Figure 6. EMT gene expression profile of annulus fibrosis EPDCs

(A) Schematic figure showing the dissection of the atrioventricular junction region, dissociation of the region including annulus fibrosis EPDCs, and subsequent FACS isolation of EPDCs for qRTPCR analysis. (B) AF EPDCs were low in cardiomyocyte specific gene expression (Myh6, Tnnt2). (C–E) At E14.5, AF EPDCs were enriched for mesenchymal and fibrosis transcripts (C), EMT-associated transcripts (D), and transcripts encoding the matrix degrading enzyme Mmp2 (E). (F–G) Continued and further upregulated expression of fibrosis, mesenchymal, and EMT-associated transcripts at E15.5-E16.5. n=3. *P < 0.05. Dotted line indicate gene expression of non-EPDCs (GFP- population), assigned a value of 1.

Figure 7. Gene expression signature of Wt1 epicardial progenitors

(A) Schematic showing dissociation and FACS isolation of GFP⁺ epicardial cells from Wt1^GFPCre/+ E14.5-E15.5 hearts for qRTPCR analysis. GFP (green) was specifically expressed in epicardium. White arrows indicate colocalization with epicardium marker WT1 (red). Bar = 50 μm. (B) Gene expression signature of GFP+ epicardial cells. n=3–4. *P < 0.05. Dotted line indicates gene expression of GFP- non-epicardial cells, assigned a value of 1.

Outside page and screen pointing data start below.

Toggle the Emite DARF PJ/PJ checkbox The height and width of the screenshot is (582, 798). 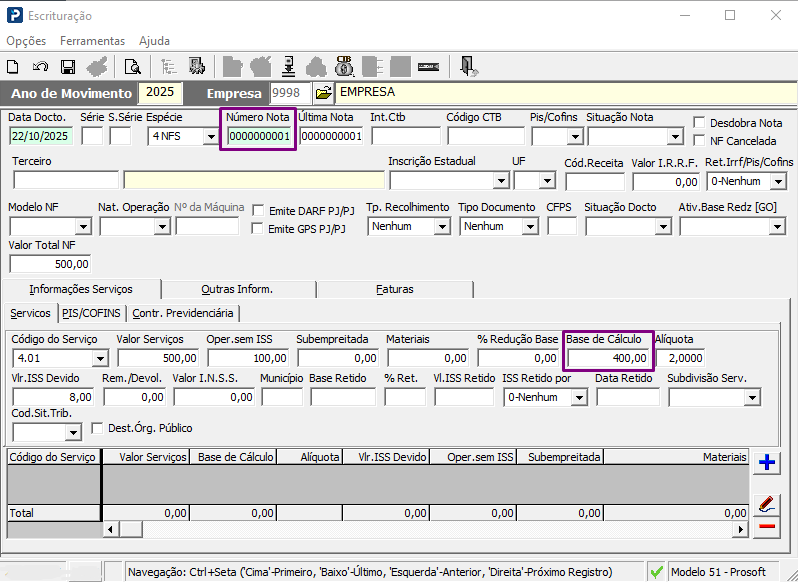[258, 211]
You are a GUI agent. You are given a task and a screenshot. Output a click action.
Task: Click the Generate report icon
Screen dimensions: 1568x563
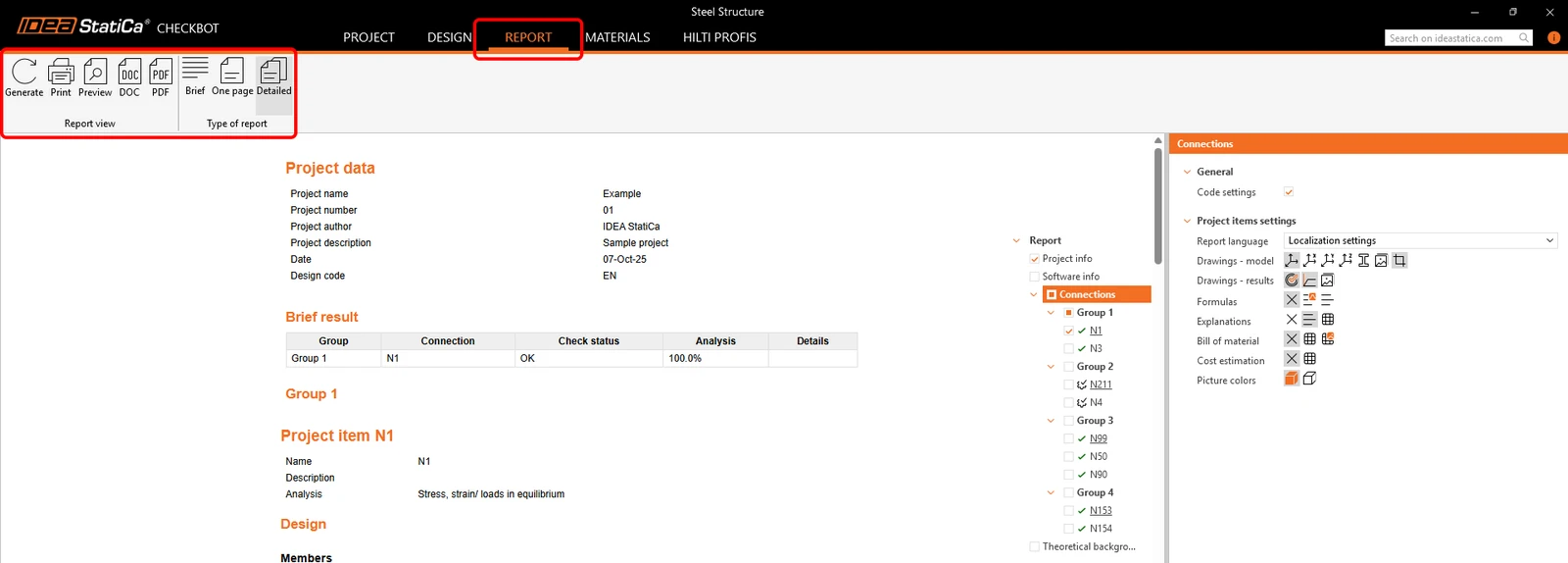(24, 77)
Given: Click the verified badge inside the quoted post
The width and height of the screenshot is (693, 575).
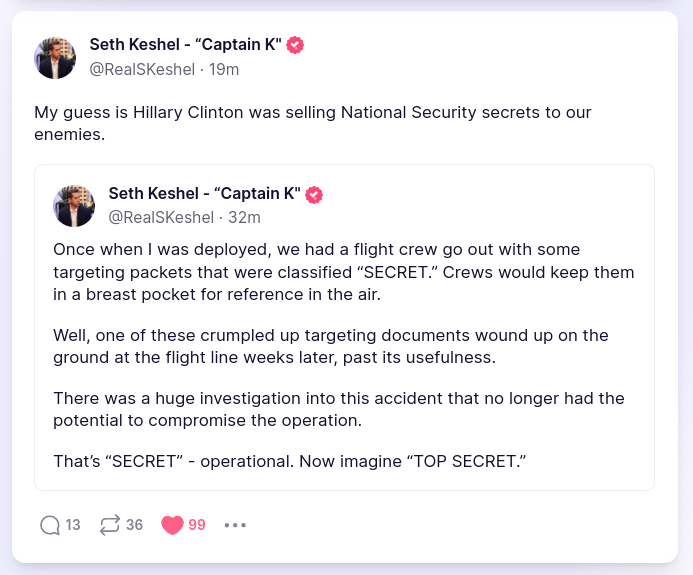Looking at the screenshot, I should click(314, 193).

Figure 8. Gene expression signature of AF versus apical EPDCs

(A) Schematic showing the dissociation and FACS isolation of AF and apex EDPCs from Wt1^CreERT2/+ Rosa26^mTmG/+E15.5 hearts for qRTPCR analysis. (B) Many of the fibrosis and EMT-associated trascripts were significantly upregulated in AF vs apex EPDCs. n=3–4. *P < 0.05. Dotted line indicates gene expression of apical EPDCs, assigned a value of 1.